With 125 acres to maintain, our Horticulture and Botany Team work hard all year round (in all weathers) to make sure the gardens and animal habitats are in tip-top condition.  This year the team have also been involved in Wild Worlds and have worked alongside artists and landscape designers to create new and exciting spaces within the zoo.  The Horticulture and Botany Team is made up of three departments each specialising in a different area; they are the Nursery Team, Projects Team and the Gardens Team.

Our Gardens Team Manager, Christopher Ryan, tells us more about the team, the work they do and how they’ve been involved in Wild Worlds…

“Our Gardens Team is made up of seven horticulturists and two seasonal staff this year to support the team during the busy summer months.  The team look after and maintain all the garden and planted areas across the zoo, including the animal habitats.

“The team have been involved in the majority of the Wild World sites at some stage of their development, but the largest involvement has been collaborating with Jane Revitt to design and install the newly landscaped and planted areas around the three Talking Chairs and with Helmut Lemke and Kerry Morrison on the Honey Bee Garden to provide a wide range of nectar plants for the bees and assist with the installation of the hives and bee keepers hut.  The ongoing maintenance of the Wild World gardens will also be carried out by the Gardens Team.

The Gardens team helped create the Honey Bee Garden

“The theme of each garden area influenced the choice of species and varieties of plants used.  For The Feather Chair Garden plants were chosen that will reflect the plumage of the flamingos, with different colours and textures that will continue to develop as the plants grow.

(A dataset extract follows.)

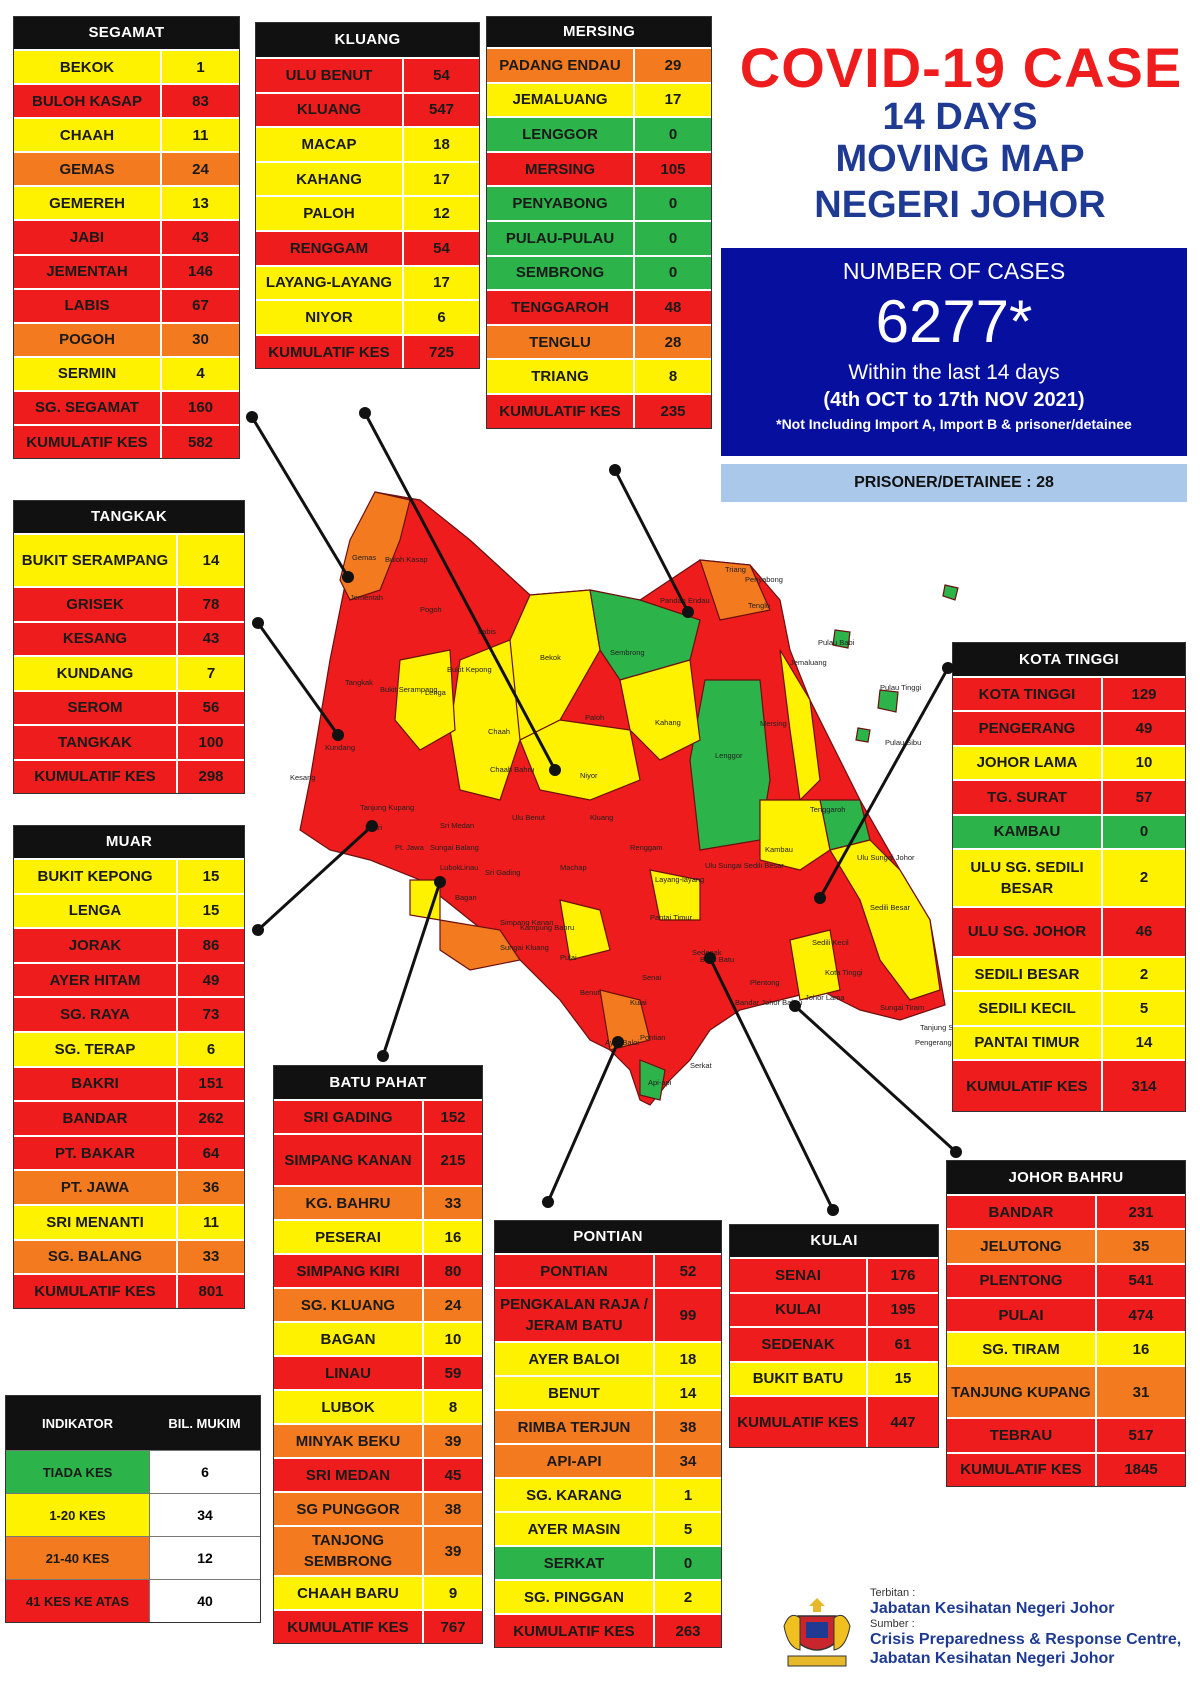 Image resolution: width=1200 pixels, height=1699 pixels. What do you see at coordinates (78, 1423) in the screenshot?
I see `legend-header-indicator: INDIKATOR` at bounding box center [78, 1423].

“Around the The Catmint Chair we included the plant species that are most frequently used by the animal and bird teams for enrichment and which are all mentioned in the soundtrack of the chair.

“It’s been exciting being involved in the Wild Worlds project right from the start and seeing how each of the areas have and will continue to develop.  Meeting and working with a wide range of artists and designers that have brought different ideas and interpretations to showcase the plant collections, gardens and conservation work that that takes place at Chester Zoo has been really rewarding.

“I hope Wild Worlds will continue to generate a lot of interest from our visitors.  We’ve had a lot of questions from people during the installation stage of the garden areas that we have been involved with.  Hopefully this will continue to grow throughout the festival with the range of installations and opportunities for them to gain a greater insight into the work of Chester Zoo.  Hopefully visitors will also be inspired by their visit and interaction with Wild Worlds and this will encourage them to overcome any ‘plant blindness’ and take a closer look at their natural surroundings with a better understanding.

I think that it is important that people see and find out as much as possible about the natural environment and how important all the elements are that make up the habitats that both humans and wildlife relies on for survival.

“There are many special spaces around the zoo and my favourite changes with the seasons. All the Wild Worlds areas are amazing but visitors should also look out for other garden areas in the zoo too.  During the spring and summer months the Rock Garden and Sunken Garden are favourites for the splash of colour that they provide in these quieter areas in the zoo.  Throughout the autumn and winter there is always something different to see in The Plant Project and this shouldn’t be missed, especially on the colder or wetter days.